DECLARES that it has exercised its functions under Article 46, paragraph 2, of the Convention in these cases as regards the individual measures and and

DECIDES to close the examination thereof.

Appendix to Resolution CM/ResDH(2018)232

Information about the measures to comply with the judgment in the
Salov group of cases against the Ukraine

Introductory case summary

The cases of the Salov group concern violations of the applicants’ right to a fair trial (Article 6, paragraph 1), in particular due to the lack of impartiality and/or independence of the courts hearing their cases.

In the Salovjudgment, the Court based its relevant findings primarily on the excessively wide powers of the presidiums of the regional courts, referring in particular to the “lack of clear criteria and procedures in domestic law concerning the promotion, disciplinary liability, appraisal and career development of judges or limits to the discretionary powers vested in the presidents of the higher courts” (§ 83), as well as “the binding nature of the instructions given by the presidium of regional courts…” (§ 86).

In the Belukha case, the impartiality of the court was tainted by the judge demanding and accepting assets from the defendant company (§ 54).

In the Feldman case, the violation of the principle of independence and impartiality was found due to the statements made by the state authorities, including the country’s President, in respect of the charges against the applicant; the unjustified change of territorial jurisdiction over the case; and actions taken by the authorities against the applicant’s lawyer.
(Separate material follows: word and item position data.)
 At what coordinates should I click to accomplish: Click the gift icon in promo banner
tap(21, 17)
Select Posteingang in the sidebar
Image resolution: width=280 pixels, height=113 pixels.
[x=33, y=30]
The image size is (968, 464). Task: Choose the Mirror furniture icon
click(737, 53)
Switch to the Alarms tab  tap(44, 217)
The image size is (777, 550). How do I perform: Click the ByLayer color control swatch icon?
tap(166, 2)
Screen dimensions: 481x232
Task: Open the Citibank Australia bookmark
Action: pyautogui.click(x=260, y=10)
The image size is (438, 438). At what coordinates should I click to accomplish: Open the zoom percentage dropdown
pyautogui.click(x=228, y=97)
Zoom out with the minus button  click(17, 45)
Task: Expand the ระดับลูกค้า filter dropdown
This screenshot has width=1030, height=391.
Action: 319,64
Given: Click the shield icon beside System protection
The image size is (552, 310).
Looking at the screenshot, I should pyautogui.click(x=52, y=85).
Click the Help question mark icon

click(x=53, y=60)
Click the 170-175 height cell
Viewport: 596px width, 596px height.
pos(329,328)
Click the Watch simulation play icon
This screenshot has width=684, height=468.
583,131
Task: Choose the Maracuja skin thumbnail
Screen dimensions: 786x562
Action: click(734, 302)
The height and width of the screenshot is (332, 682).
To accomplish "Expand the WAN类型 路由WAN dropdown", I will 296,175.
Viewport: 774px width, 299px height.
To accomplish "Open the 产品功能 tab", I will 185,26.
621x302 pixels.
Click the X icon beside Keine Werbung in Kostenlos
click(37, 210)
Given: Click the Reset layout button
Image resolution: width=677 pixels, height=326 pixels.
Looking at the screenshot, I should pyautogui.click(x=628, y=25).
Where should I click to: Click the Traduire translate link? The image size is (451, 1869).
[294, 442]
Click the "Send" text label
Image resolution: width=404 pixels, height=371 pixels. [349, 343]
The cases of the Salovgroup also concern other linked violations of the Convention and the Protocols thereto (Salov: Article 5, paragraph 3, Article 10; Feldman: Article 5, paragraphs 1, 3 and 4).

Payment of just satisfaction and individual measures

a)Details of just satisfaction

Name and application number Pecuniary damage EUR Non-pecuniary damage Costs and expenses Total EUR
Salov(No. 65518/01) 227.55 10,000 10,227.55
Belukha (No. 33949/02) 70 70
Feldman (No. 76556/01) 8,000 8,000

The just satisfaction awarded by the Court in the above cases was paid in full within the deadlines.

b) Individual measures

Salov case

As regards the violation of Article 5, paragraph 3, the applicant had already been released from pre-trial detention at the time of the Court’s judgment (§ 27 of the judgment).

As regards the violations of Article 6, paragraph 1, and Article 10, following the request by the applicant, the domestic judicial decision on the applicant’s criminal conviction was quashed and the proceedings were terminated due to the absence of corpus delicti.

The Court awarded just satisfaction in respect of non-pecuniary damage suffered by the applicant resulting from not being brought promptly before a judge to review the lawfulness of his detention, from the lack of fairness of the proceedings in his case, and from his conviction and sentence for discussing politically sensitive information in the course of the elections (§ 122 of the judgment). The applicant then received additional compensation domestically, his status as an advocate was restored and there are no on-going negative consequences of his criminal conviction which has now been quashed.

Belukha case

Following the request by the applicant, the Supreme Court quashed the domestic judicial decision criticised by the European Court and remitted the case for a fresh examination. In the course of the new examination, the case was heard by a court in a different composition and thus not by the judge whose impartiality was questioned by the Court. The impartiality of the court in reviewing the applicant’s case is considered therefore to have been ensured.

Feldman case

As regards the violation of Article 5, the applicant is no longer in detention on remand due to his conviction on 19 April 2002 (§ 7 of the judgment in the case of Feldman No. 2).

As regards the violation of Article 6 § 1, the applicant did not avail himself of the possibility for reopening of the impugned proceedings.